▶ WHAT YOU NEED TO DO
Copy the listing word for word, from the line containing "Where should I" through the line containing "Action: click(x=1174, y=391)", both included. Leave the pictures out of your answer.

▶ DATA FOR PROCESSING
· · ·
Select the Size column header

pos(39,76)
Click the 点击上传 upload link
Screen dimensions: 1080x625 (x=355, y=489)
· · ·
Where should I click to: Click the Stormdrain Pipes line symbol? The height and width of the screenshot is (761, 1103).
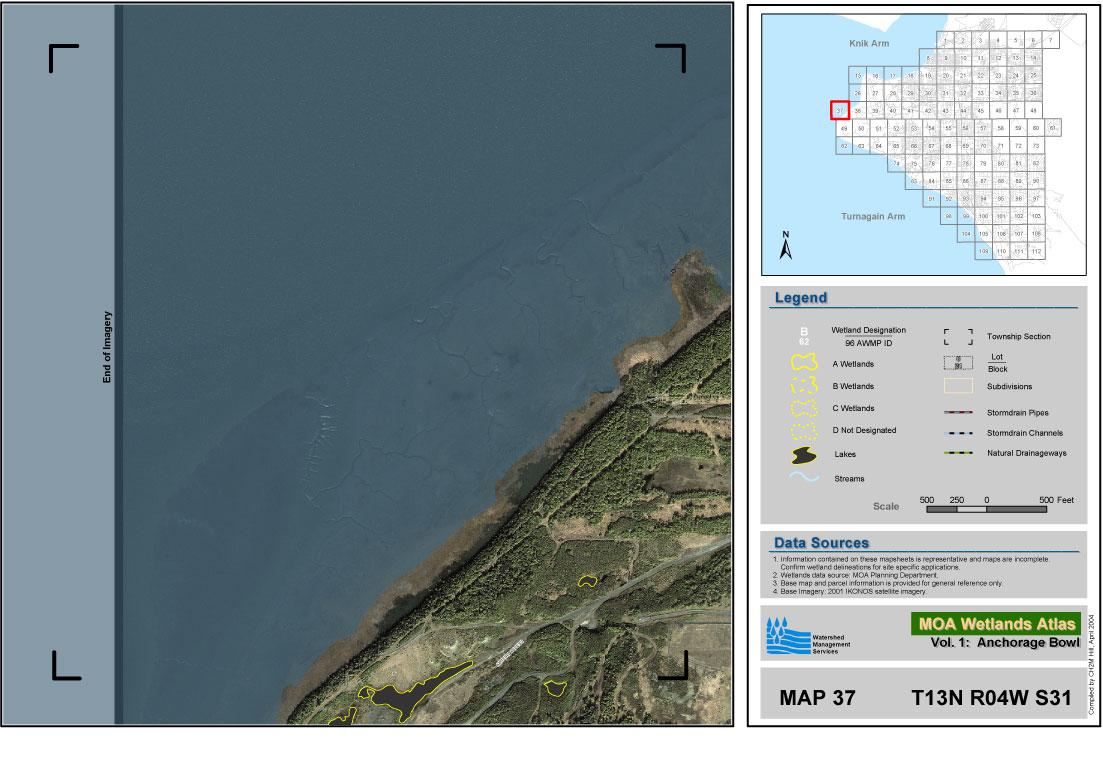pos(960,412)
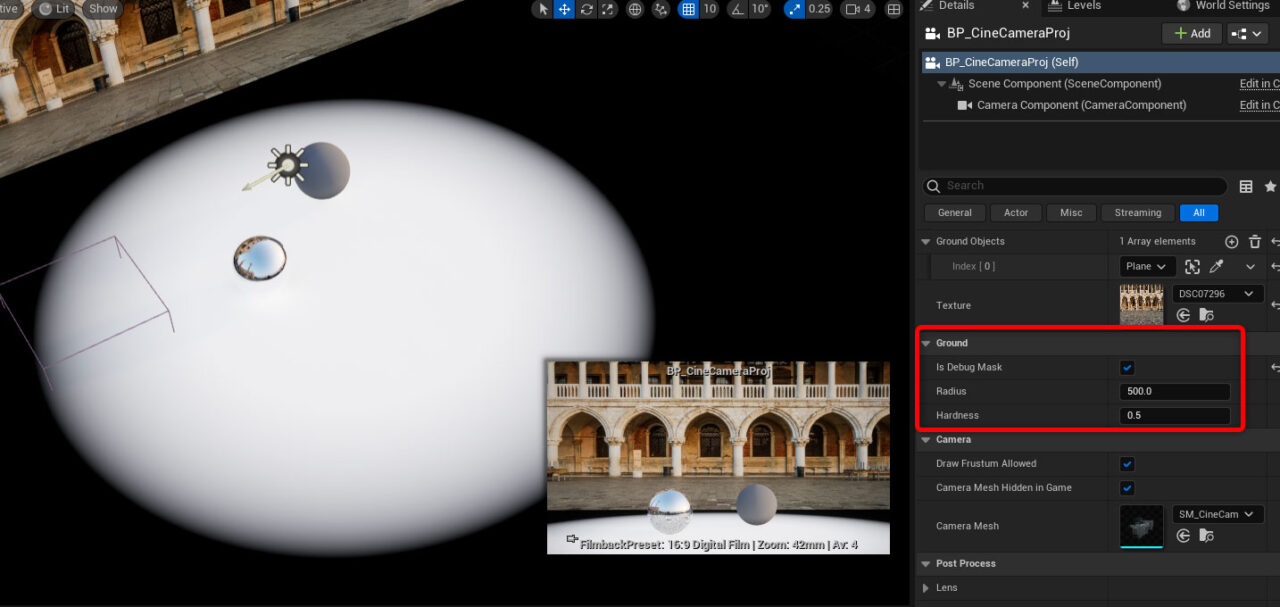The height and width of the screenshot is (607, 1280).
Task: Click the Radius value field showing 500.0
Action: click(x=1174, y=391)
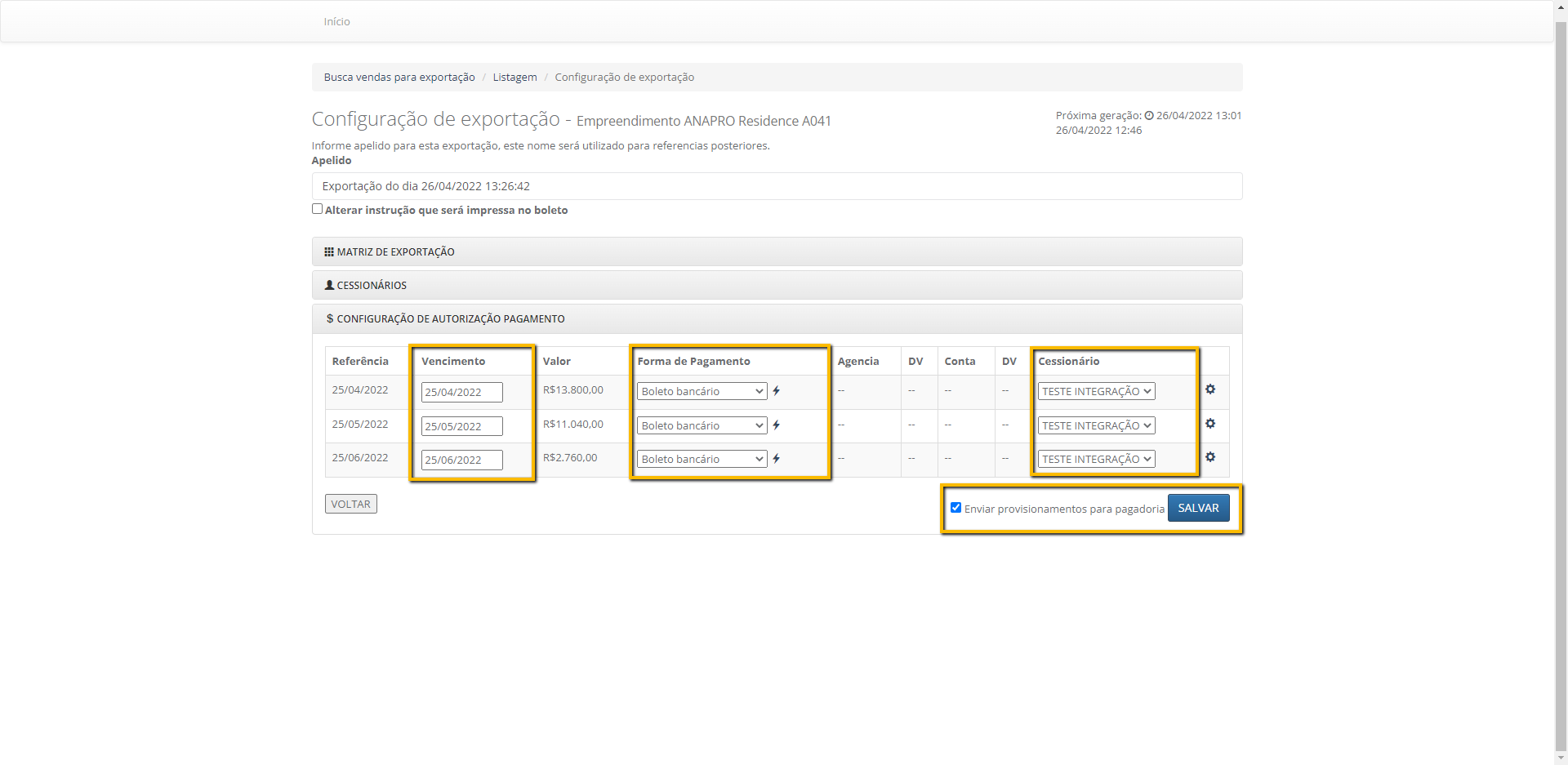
· · ·
▶ WRITTEN REPLY
Where should I click to: Click the Stormdrain Pipes line symbol? The height and width of the screenshot is (761, 1103).
pos(960,412)
The height and width of the screenshot is (607, 1280).
Task: Click the Radius value field showing 500.0
Action: click(x=1174, y=391)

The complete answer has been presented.